⟨

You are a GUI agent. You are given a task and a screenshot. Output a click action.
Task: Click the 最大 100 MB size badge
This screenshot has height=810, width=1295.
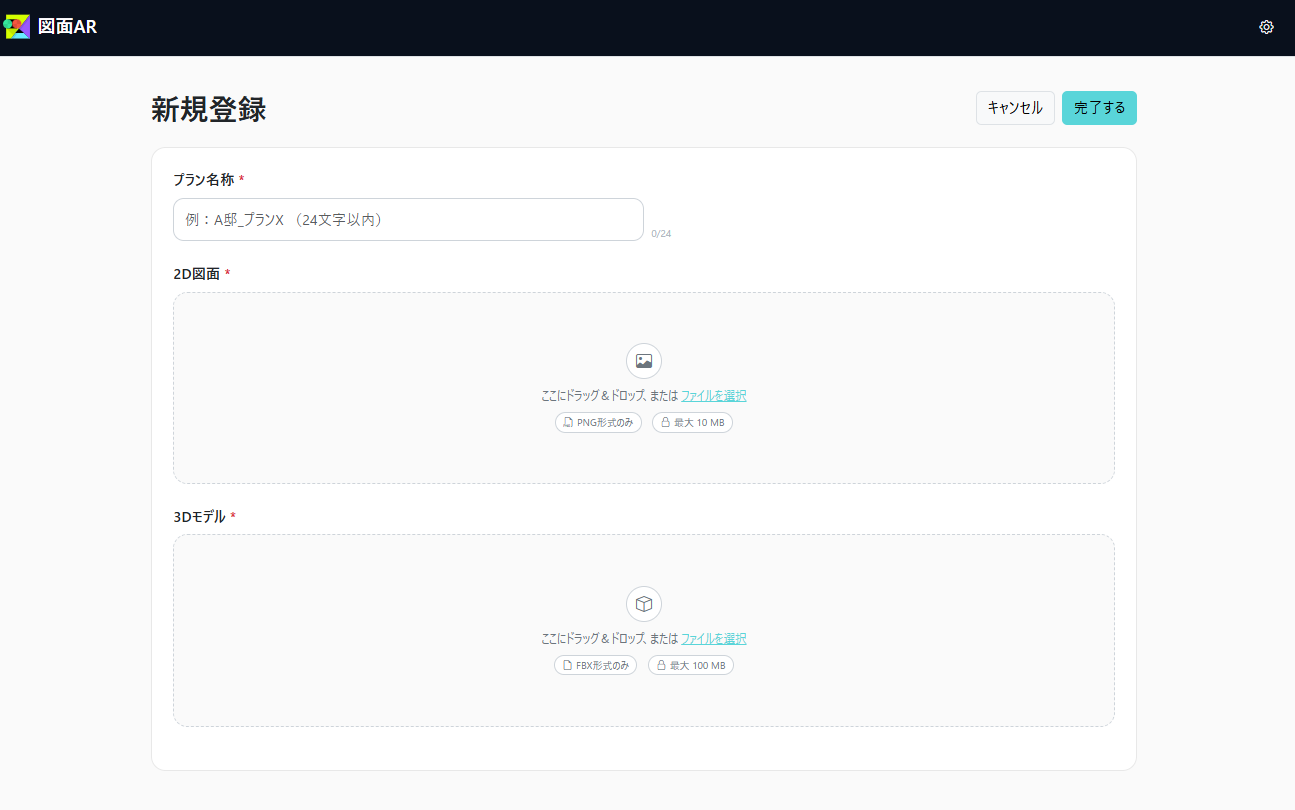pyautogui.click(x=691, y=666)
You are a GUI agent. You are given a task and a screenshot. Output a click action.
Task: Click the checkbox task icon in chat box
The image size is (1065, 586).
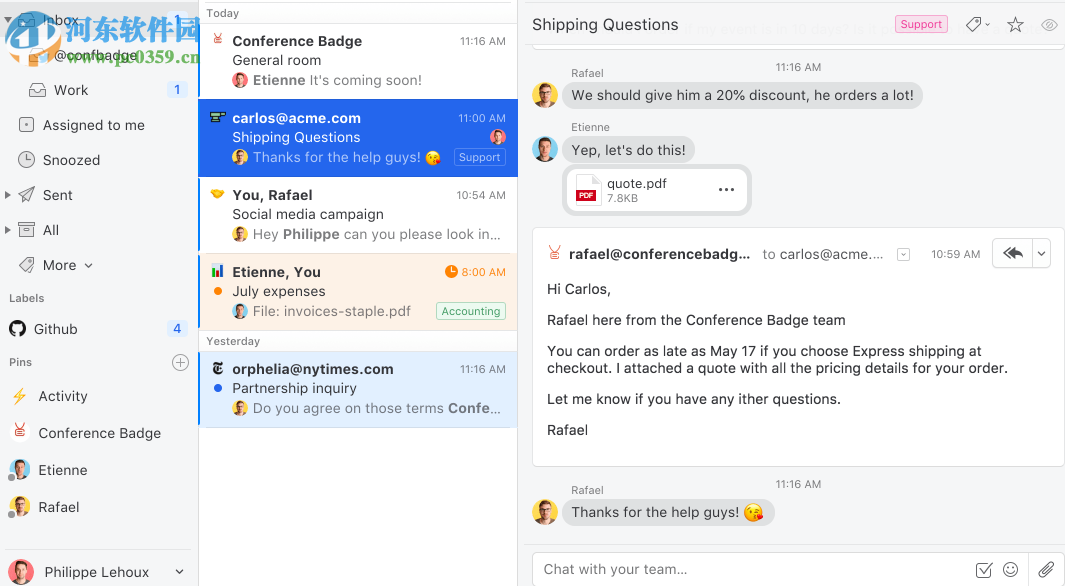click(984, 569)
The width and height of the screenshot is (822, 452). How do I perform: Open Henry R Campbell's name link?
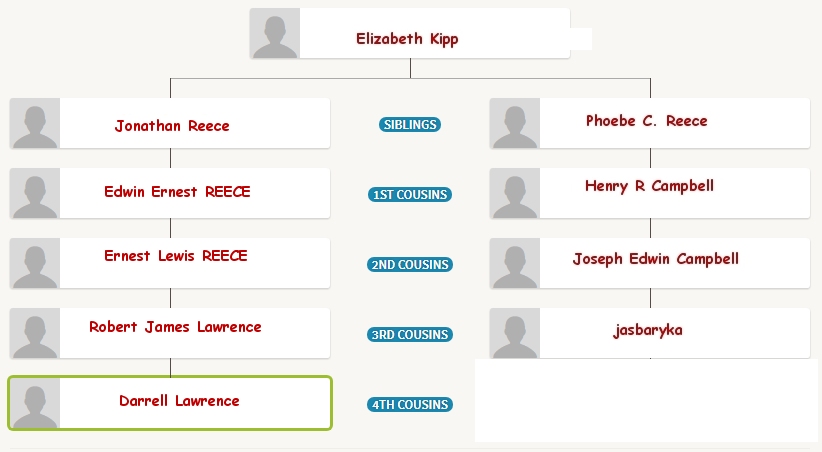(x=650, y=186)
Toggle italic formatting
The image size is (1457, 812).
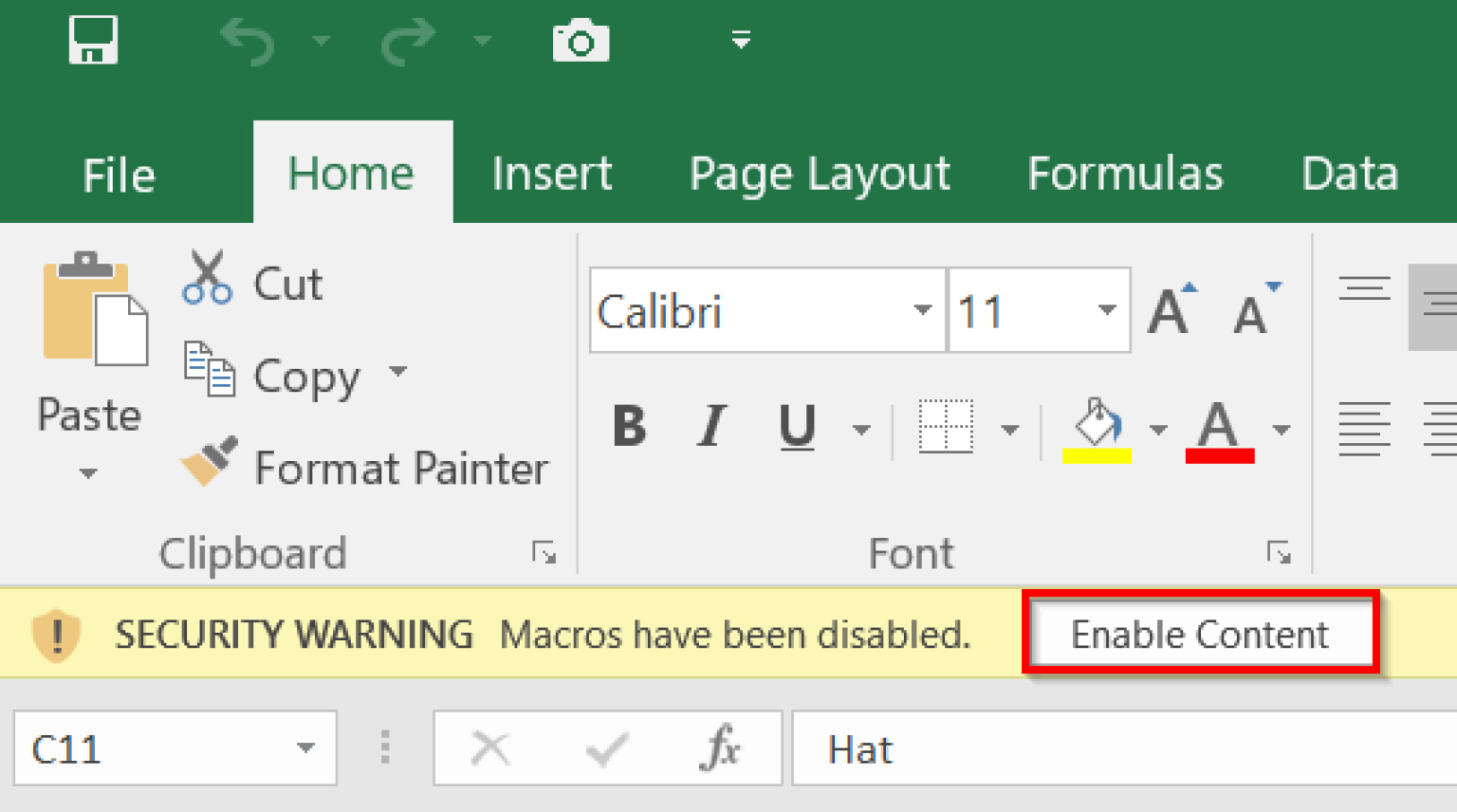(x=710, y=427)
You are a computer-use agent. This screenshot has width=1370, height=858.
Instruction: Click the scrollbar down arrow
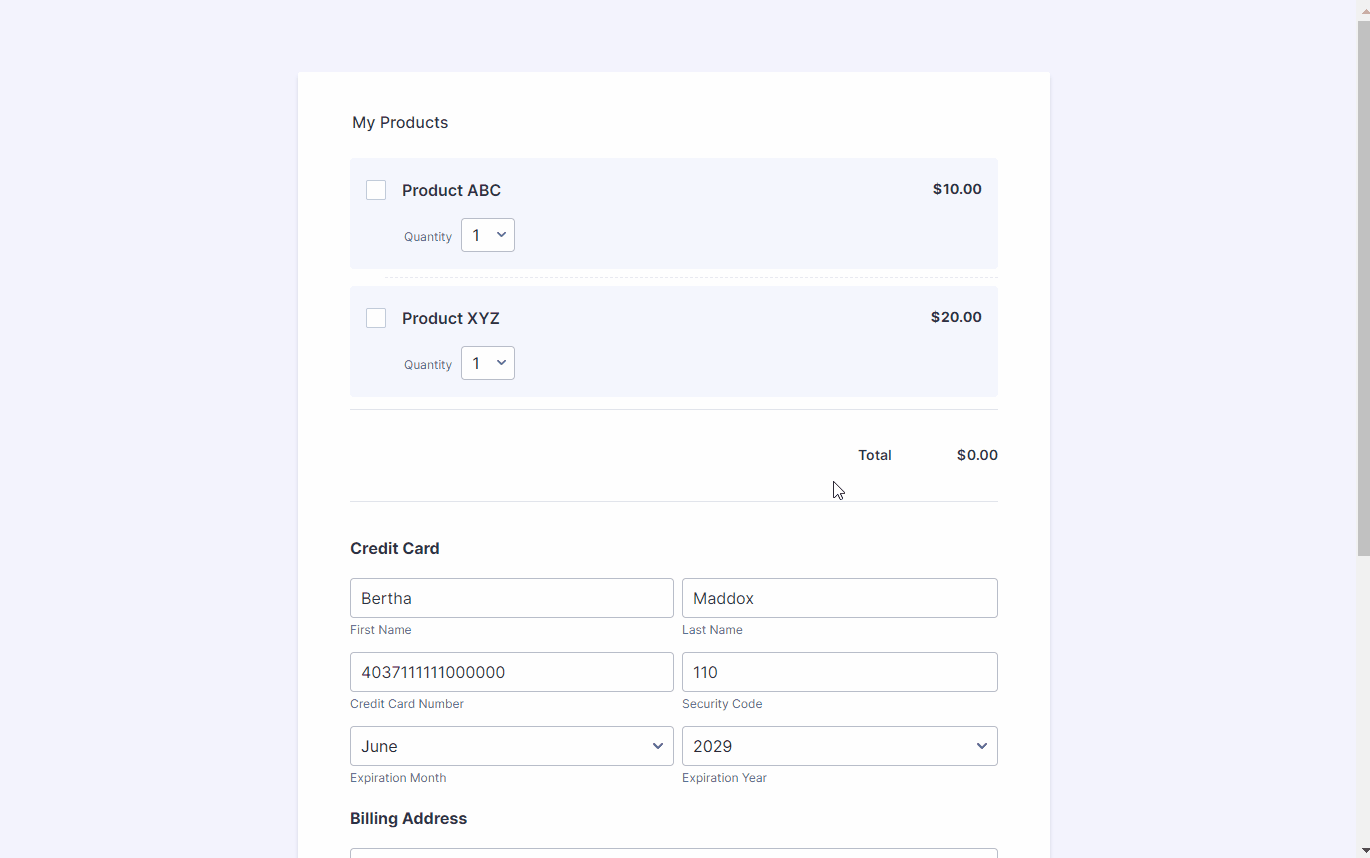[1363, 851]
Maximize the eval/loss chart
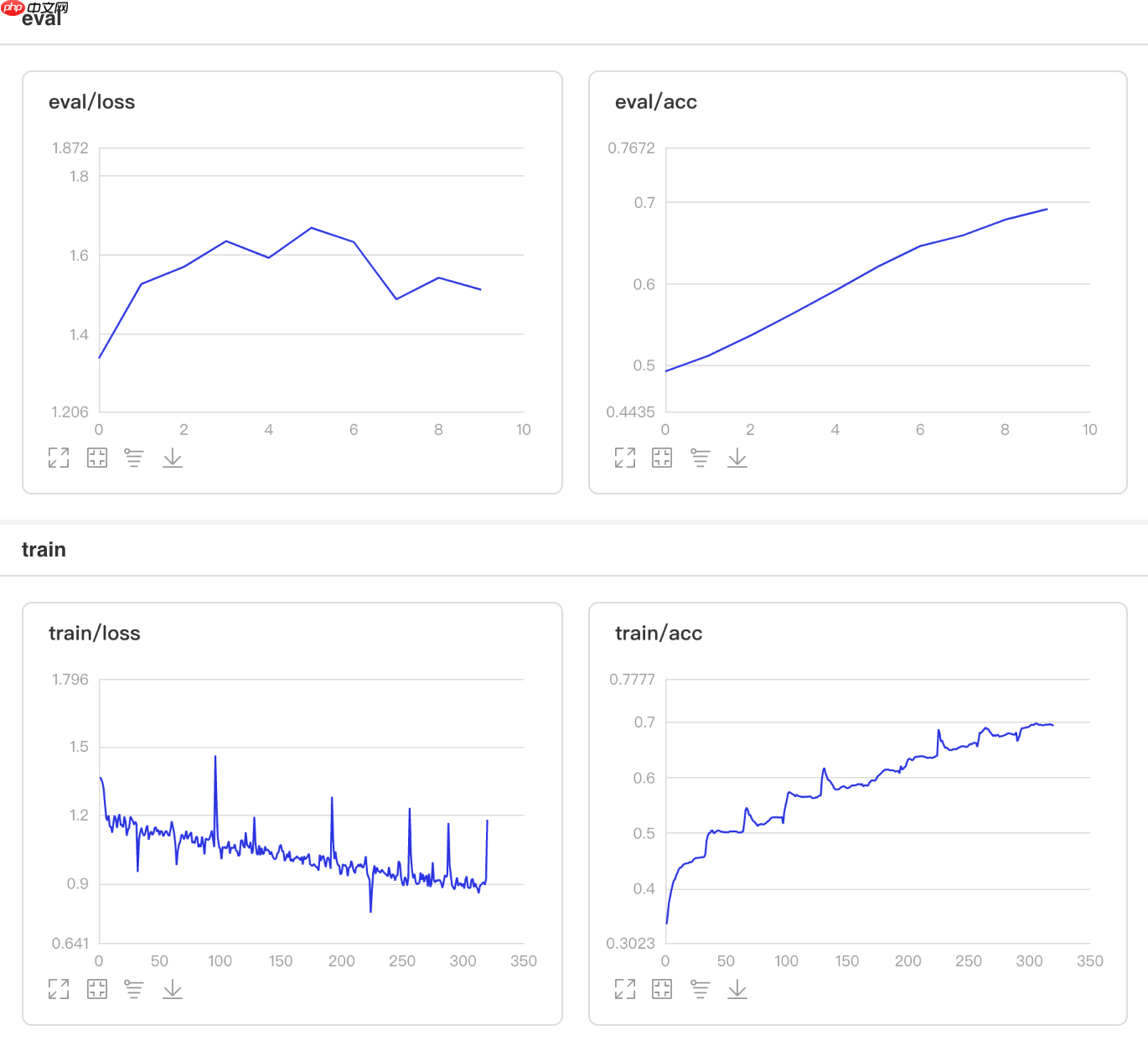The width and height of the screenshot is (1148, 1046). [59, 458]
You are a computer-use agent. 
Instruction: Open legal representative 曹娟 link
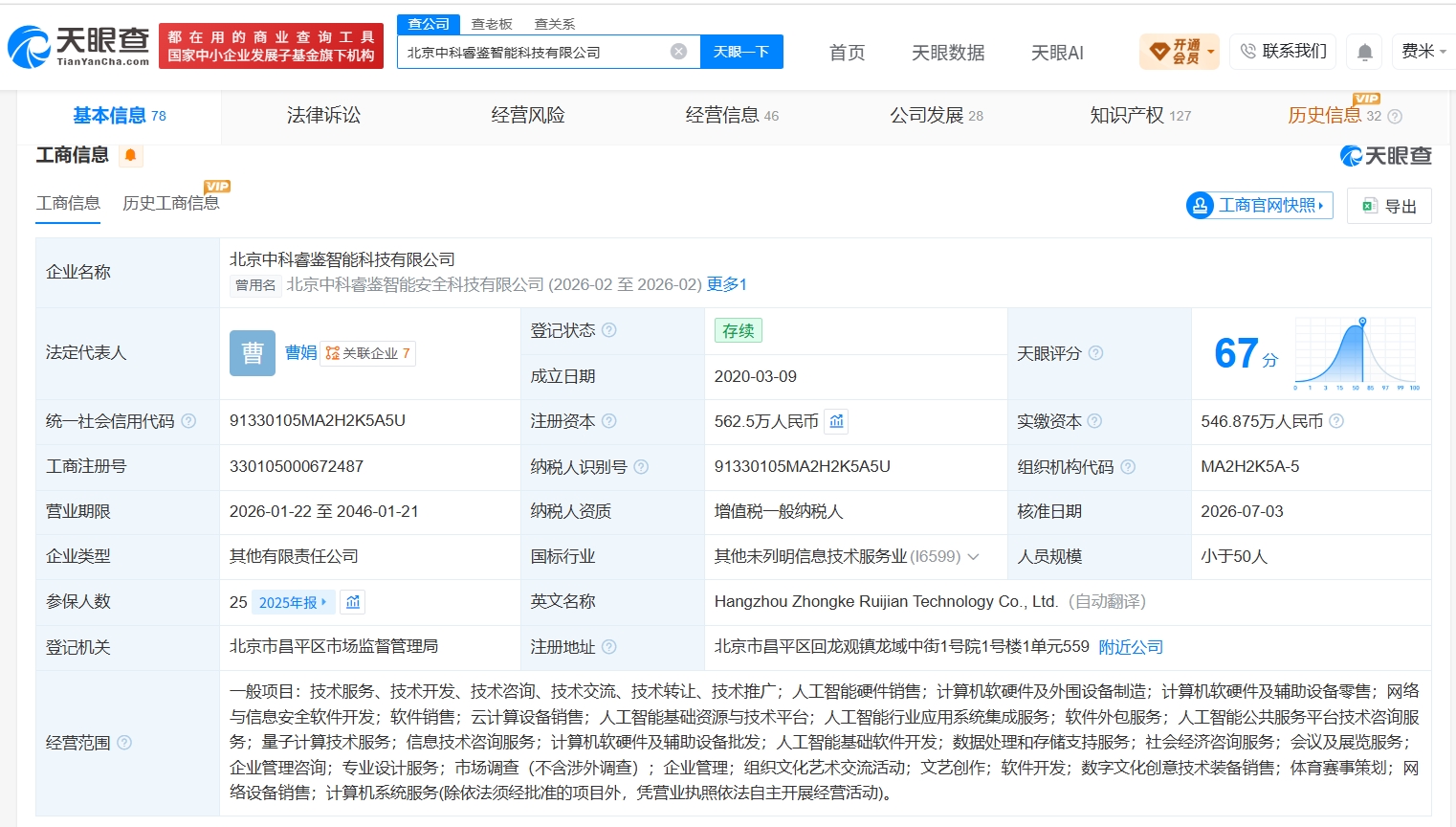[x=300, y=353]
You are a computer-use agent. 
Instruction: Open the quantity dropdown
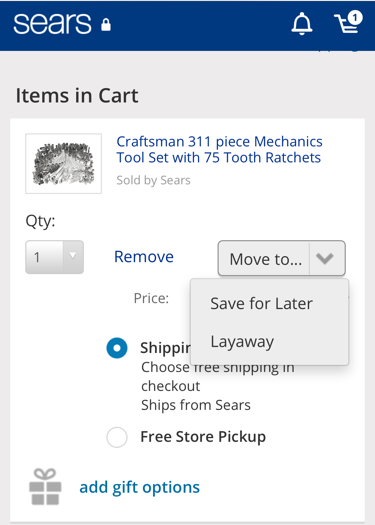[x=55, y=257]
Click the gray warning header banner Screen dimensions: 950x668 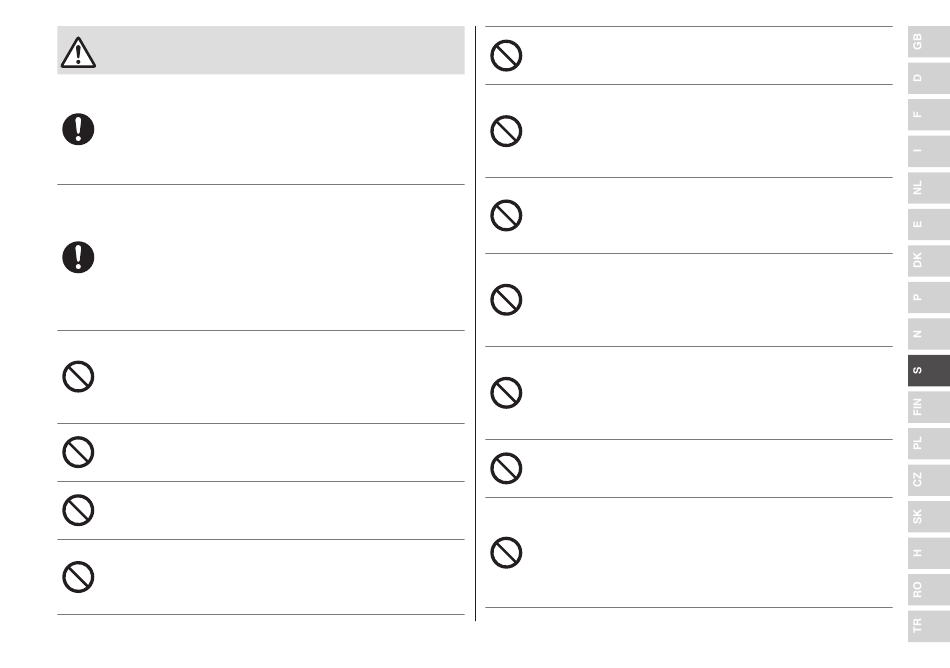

⟩

Goal of the exercise: Word for word, restate the lines from the line containing "Task: Click the 最大 100 MB size badge" through the end of the data, including the first and last of them. Pictures stay out.

Solved problem:
Task: Click the 最大 100 MB size badge
This screenshot has height=810, width=1295.
pyautogui.click(x=691, y=666)
You are a GUI agent. You are given a task and a screenshot. Output a click action.
Task: Click the checkbox task icon in chat box
The image size is (1065, 586).
click(984, 569)
The width and height of the screenshot is (822, 452). How do I perform: Open Henry R Campbell's name link?
(x=650, y=186)
Toggle italic formatting
The image size is (1457, 812).
(x=710, y=427)
You are a computer-use agent. This screenshot has width=1370, height=858.
Instruction: Click the scrollbar down arrow
[1363, 851]
Maximize the eval/loss chart
The width and height of the screenshot is (1148, 1046). [59, 458]
You are a computer-use agent. 
Instruction: Open legal representative 曹娟 link
[x=300, y=353]
You are a computer-use agent. 
Instruction: Open the quantity dropdown
[x=55, y=257]
Click the gray warning header banner Screen dimensions: 950x668 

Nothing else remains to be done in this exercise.